• **CONSIGNE**
D'après la page sur Jean Moulin, à quel régiment fut-il affecté lors de sa mobilisation en 1918 ?

Jean MOULIN
Jean Moulin, né à Béziers le 20 juin
1899 et mort dans un train aux environs de Metz le 8 juillet 1943, est un préfet
et résistant français. Il dirigea le Conseil national de la Résistance durant la
Seconde Guerre mondiale. Souvent considéré comme un des principaux héros de la
Résistance, un Cénotaphe se trouve au Panthéon des grands hommes de la
République française (son corps n'a jamais été identifié avec certitude, et
l'urne transférée au Panthéon ne contient que des "cendres présumées de Jean
Moulin").
Biographie
Avant la guerre
Bachelier en 1917, il s'inscrit à la faculté de droit de Montpellier et comme
attaché au cabinet du préfet de l'Hérault, sous la présidence de Raymond
Poincaré.
Mobilisé le 17 avril 1918, il est affecté au régiment de 2e génie basé à
Montpellier. Après une formation accélérée, il arrive dans les Vosges à Charmes
le 25 septembre et s'apprête à monter en ligne quand l'armistice est proclamé.
Il est envoyé successivement en Seine-et-Oise, à Verdun, puis à
Chalon-sur-Saône; il sera tour à tour menuisier, terrassier, téléphoniste,
affecté au dépôt démobilisateur, etc. Il est démobilisé début novembre 1919 et
se présente tout de suite à la préfecture de Montpellier, où il reprend ses
fonctions le 4 novembre.

• **DONNÉES**

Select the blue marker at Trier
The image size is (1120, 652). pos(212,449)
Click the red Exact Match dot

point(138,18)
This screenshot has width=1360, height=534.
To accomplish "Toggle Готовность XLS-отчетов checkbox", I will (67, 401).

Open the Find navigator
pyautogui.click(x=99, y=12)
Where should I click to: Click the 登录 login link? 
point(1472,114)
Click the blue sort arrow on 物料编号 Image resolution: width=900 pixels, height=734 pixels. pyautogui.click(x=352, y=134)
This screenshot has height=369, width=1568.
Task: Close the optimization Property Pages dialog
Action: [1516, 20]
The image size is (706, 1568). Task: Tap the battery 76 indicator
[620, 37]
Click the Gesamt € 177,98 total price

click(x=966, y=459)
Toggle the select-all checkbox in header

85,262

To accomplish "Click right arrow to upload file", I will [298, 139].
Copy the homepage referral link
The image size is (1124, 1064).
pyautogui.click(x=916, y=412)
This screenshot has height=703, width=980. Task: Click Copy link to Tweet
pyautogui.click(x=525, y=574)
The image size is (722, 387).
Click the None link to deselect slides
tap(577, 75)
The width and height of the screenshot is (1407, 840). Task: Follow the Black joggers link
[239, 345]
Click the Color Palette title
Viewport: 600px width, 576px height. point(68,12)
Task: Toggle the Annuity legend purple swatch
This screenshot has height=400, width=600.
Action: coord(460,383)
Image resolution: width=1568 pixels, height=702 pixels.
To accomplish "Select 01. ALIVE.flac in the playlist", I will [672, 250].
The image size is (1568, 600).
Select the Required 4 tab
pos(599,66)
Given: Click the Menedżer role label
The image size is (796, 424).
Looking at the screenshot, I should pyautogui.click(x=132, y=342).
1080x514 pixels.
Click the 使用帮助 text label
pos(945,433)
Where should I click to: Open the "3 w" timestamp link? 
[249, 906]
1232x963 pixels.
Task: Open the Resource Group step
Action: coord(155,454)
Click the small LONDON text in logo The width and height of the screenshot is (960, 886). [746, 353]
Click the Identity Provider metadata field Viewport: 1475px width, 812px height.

• **RÉPONSE FINALE**
Au régiment de 2e génie basé à Montpellier.